*To do:*
Please return every line in the entries below with the word "height" in it.

*Given data:*

--- --- ---

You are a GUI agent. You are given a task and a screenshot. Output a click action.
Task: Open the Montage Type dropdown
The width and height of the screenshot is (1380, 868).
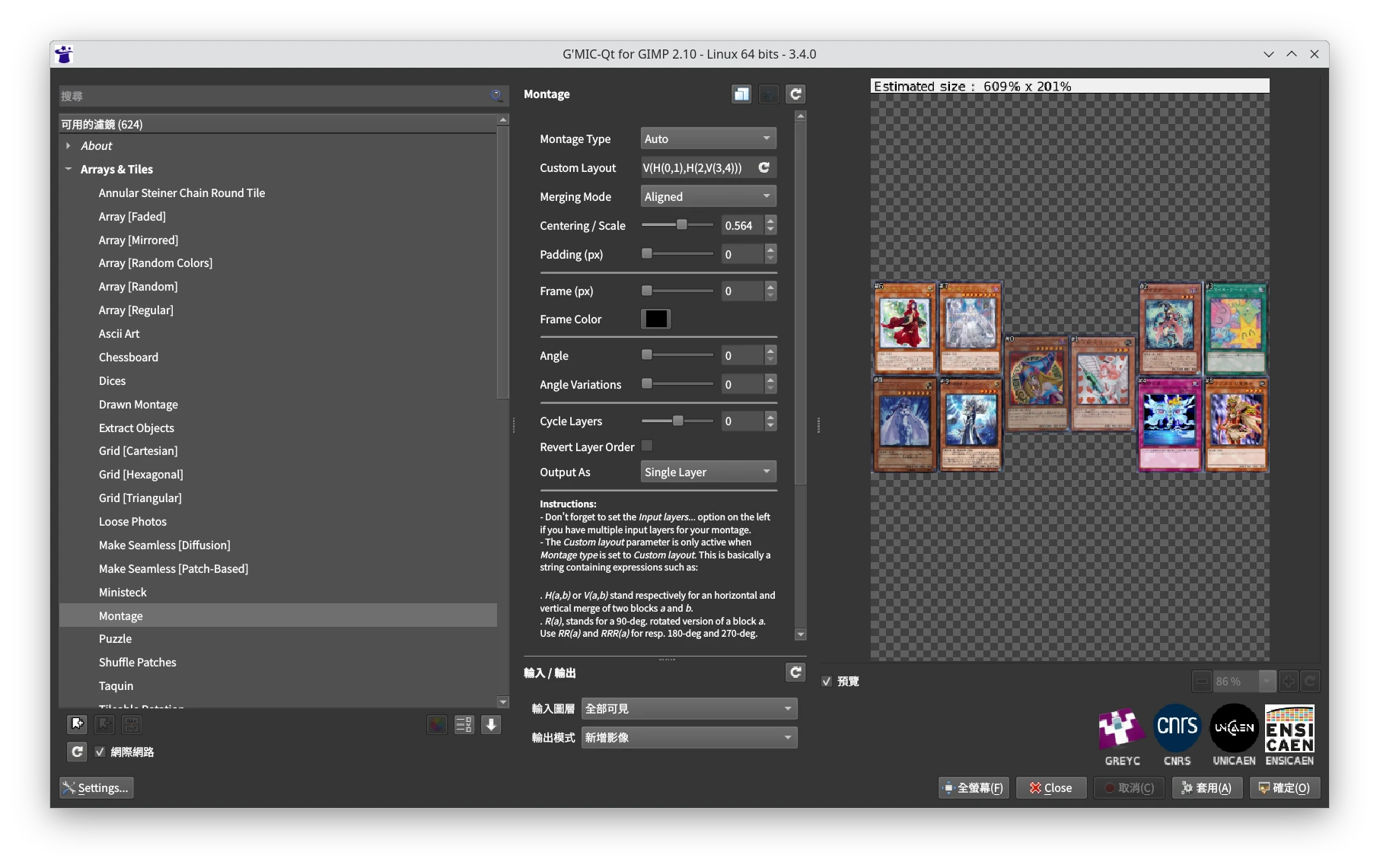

--- --- ---

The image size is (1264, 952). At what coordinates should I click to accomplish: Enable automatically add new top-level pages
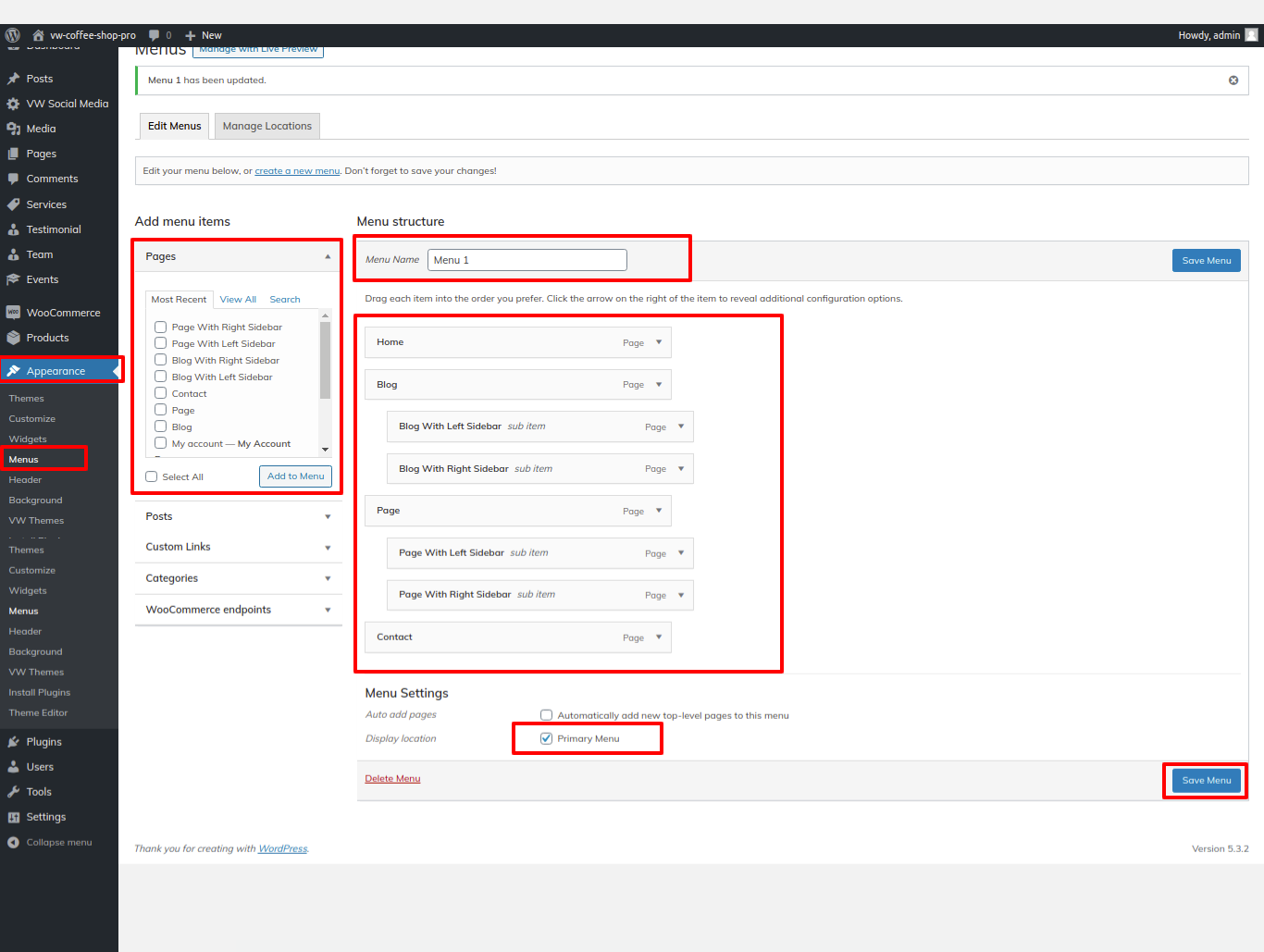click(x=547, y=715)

--- --- ---

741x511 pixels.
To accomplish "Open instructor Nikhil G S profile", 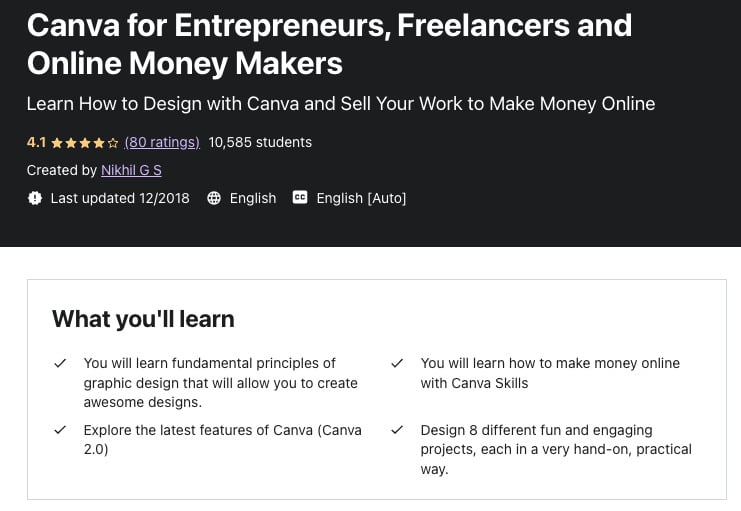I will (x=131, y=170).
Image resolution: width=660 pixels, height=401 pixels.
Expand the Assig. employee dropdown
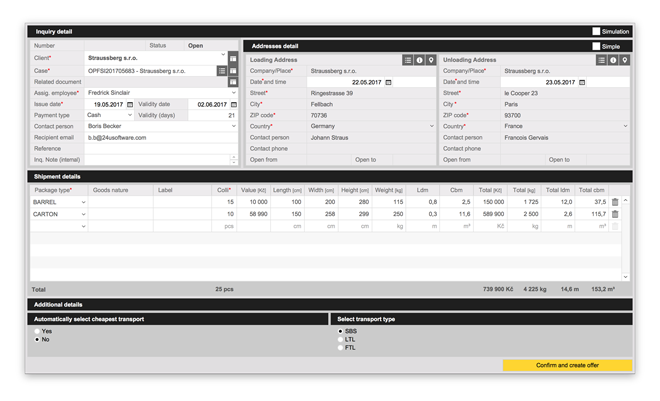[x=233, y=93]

--- --- ---

*Response below:*
The width and height of the screenshot is (1380, 868).
Image resolution: width=660 pixels, height=401 pixels.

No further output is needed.